§ DATOS PROPORCIONADOS
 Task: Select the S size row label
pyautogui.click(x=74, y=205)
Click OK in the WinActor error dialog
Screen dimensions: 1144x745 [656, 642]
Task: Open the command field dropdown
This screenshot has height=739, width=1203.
...
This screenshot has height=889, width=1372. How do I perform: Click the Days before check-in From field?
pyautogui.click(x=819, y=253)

§ TAREA A REALIZAR
Selecciona y copia todas las líneas del material que contienen la cadena "This". Se distinguen mayúsculas y minúsculas.

§ RESPUESTA DEL EJERCICIO
This screenshot has height=739, width=1203.
This screenshot has height=889, width=1372. How do I perform: Click the Days before check-in From field?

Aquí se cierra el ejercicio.